Playing the lottery of entrepreneurship is not a bad thing. The problem is that hundreds of job seeking people are under the illusion that their future lies in entrepreneurship. Moreover, as far as income is concerned, an employee is on average wealthier than an entrepreneur [4]. Multimillionaire entrepreneurs do exist but they are much rarer. As an employee, you are guaranteed to have a higher income than the average entrepreneur. How can we make entrepreneurship a solution for youth unemployment in Africa?

Is Africa an exception ?

In Africa, the extensive margin of entrepreneurship (traditional economic activities) is actually as significant as the intensive margin (innovations) because the middle class is growing progessively and consumes more goods and services. In industrialised countries, the technologies to produce these goods and services have already been developed in the food and agriculture, IT, transportation, financial sectors. Hence, it is very difficult for a local entrepreneur to succeed in these developing industries without any state protectionism.

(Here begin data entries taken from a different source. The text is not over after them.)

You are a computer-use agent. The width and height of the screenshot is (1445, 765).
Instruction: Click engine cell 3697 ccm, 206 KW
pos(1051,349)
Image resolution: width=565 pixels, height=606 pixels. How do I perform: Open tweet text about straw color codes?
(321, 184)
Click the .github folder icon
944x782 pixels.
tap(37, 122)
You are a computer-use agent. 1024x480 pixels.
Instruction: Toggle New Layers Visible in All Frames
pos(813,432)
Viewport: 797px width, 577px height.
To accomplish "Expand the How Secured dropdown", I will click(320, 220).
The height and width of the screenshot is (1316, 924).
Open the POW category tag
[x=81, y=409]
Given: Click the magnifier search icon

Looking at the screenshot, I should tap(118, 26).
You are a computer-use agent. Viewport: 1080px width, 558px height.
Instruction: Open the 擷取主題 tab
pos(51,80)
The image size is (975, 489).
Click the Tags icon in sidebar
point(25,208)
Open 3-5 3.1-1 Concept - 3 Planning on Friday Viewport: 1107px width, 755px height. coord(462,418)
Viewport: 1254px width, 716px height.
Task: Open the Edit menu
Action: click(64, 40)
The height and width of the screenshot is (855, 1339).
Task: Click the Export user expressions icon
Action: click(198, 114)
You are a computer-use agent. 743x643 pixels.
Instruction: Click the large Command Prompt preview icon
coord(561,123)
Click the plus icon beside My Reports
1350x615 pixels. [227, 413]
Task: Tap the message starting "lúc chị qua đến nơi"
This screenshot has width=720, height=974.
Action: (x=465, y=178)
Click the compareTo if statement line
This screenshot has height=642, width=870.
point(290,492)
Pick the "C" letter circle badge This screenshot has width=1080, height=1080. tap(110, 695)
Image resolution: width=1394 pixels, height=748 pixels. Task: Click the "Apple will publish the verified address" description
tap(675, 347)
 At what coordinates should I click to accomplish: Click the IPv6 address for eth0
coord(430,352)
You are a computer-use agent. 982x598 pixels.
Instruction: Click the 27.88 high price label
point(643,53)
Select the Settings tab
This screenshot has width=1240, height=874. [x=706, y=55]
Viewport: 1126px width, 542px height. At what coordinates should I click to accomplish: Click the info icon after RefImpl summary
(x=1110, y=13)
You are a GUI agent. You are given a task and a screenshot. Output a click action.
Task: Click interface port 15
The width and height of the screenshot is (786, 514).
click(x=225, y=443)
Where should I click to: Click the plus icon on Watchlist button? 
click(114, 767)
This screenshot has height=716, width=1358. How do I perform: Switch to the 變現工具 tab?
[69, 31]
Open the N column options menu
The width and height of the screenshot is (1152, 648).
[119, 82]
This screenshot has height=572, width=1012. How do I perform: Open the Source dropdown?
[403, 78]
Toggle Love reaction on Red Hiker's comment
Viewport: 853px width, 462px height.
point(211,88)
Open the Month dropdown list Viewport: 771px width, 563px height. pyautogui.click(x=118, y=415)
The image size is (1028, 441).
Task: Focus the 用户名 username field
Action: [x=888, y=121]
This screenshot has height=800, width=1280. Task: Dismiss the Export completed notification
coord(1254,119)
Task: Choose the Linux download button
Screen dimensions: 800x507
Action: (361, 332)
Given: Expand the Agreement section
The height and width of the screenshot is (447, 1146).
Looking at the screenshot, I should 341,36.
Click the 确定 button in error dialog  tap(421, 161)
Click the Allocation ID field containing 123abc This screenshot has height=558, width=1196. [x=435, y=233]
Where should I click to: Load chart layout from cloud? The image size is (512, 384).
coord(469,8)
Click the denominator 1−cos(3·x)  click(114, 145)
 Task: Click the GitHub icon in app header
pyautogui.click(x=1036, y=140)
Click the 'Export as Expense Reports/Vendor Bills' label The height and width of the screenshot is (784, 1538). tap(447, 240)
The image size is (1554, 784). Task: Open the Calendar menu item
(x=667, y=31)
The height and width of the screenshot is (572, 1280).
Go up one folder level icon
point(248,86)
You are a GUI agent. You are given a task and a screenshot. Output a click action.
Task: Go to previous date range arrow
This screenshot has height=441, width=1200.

As a consequence, in most African economies, the supermarkets are not the results of the merger of local shops. The market is dominated by multinational companies. It is the same situation in the fields of transportation, energy and digital technology. Multinational companies that invest in traditional sectors do contribute to create employment. However, all the jobs that were lost cannot be replaced because these companies have very efficient production technologies that require less labour force for the same production levels.

As a matter of fact, young entrepreneurs do not invest in these traditional sectors. They prefer investing in the intensive margin, especially in projects involving digital technology and renewable energies. This margin is the focus of the studies presented above on business performance in developed countries. It is by definition very uncertain because it is based on innovation. There is a high failure rate in this field, especially in the United States because there is not much opportunity for digital services and access to energy. Before the emergence of Facebook, many similar social networking sites and other innovative services tried their luck but were not successful.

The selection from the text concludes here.